Maize In Ancient India
Conventional wisdom is clear on two accounts:


    1. Maize originated in the New World.


    2. There were no cultural, maizebearing contacts between the New and
Old Worlds in the lengthy period between the (hypothetical) dash across
the Bering Land Bridge circa the waning of the (hypothetical) Ice Ages
and the (hypothetical) Viking incursions into North American waters.
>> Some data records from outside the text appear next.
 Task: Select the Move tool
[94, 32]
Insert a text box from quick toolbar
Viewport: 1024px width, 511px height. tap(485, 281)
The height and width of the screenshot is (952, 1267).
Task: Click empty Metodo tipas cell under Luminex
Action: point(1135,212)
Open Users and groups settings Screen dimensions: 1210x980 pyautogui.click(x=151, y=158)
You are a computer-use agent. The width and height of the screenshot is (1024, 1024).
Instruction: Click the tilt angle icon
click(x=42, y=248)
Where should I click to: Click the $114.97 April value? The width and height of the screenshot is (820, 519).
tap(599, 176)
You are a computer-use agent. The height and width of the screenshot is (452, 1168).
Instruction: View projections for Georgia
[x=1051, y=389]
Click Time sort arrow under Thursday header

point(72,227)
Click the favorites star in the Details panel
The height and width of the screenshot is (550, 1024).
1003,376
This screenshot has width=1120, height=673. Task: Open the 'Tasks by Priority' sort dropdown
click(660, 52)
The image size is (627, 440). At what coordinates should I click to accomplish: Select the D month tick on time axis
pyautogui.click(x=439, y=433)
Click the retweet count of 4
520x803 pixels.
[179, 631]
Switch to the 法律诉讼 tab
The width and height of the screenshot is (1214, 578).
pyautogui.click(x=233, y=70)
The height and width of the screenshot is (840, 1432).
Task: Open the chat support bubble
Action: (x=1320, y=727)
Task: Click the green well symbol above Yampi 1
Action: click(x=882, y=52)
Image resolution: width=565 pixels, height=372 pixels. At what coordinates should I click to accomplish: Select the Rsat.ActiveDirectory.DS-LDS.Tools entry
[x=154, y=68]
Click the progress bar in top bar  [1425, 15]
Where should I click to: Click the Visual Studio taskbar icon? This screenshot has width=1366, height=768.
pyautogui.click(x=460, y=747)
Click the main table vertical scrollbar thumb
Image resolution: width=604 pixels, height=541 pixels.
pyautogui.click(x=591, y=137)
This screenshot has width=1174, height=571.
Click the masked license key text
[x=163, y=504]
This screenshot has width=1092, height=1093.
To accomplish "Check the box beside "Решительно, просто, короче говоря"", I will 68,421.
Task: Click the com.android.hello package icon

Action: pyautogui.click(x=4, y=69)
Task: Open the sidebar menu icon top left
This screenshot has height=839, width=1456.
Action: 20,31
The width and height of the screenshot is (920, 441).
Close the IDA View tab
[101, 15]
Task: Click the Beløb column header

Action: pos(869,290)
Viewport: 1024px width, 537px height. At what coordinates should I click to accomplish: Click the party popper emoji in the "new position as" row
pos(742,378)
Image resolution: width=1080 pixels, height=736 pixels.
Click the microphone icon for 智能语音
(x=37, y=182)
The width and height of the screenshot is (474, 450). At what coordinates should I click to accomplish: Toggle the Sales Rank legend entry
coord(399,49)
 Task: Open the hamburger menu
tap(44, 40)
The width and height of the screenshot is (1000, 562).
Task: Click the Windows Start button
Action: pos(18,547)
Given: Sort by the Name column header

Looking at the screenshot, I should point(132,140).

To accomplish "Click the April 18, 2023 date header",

But C.L. Johannessen is certain that the ancient Indians (that is those
in India) were enjoying corn-on-the-cob at least as early as the Twelfth
Century BC. He writes:


"Goddesses and gods in sculpted soapstone friezes in Hoysala temples of
the twelfth and thirteenth centuries BC near Mysore, India, hold in
their hands representations of maize ears. There are more than 63 of
these large ears at Somnanthpur, and maize is represented at three other
temples I have visited.
"In the Hoysala tradition, worshippers must have used maize as a
golden-coloured and many-seeded fertility symbol in their religious
rites. That the ears are modelled on maize is shown by the ear
length-todiameter ratio, the ear sizes in relation to parts of the human
figures, and the wide variation of anatomical detail in the carvings
that all belong to maize: the ears have either parallel, highly tapered
or bulging sides, their tips are pointed, and their axes may be straight
or warped, depending on the moisture at the time of picking and the way
maize dries.


...No other plant or object has the extensive intricacy and variation of
highly segregated maize that could serve as a model for the sculptures.
No other fruits have the same number and shape of the closely packed
kernels that are arranged in parallel rows in the sculptures."

~ Johannessen, Carl L.; "Indian Maize in the Twelfth  Century BC,"
Nature, 332:587, 1988. Ct. R. Noyes.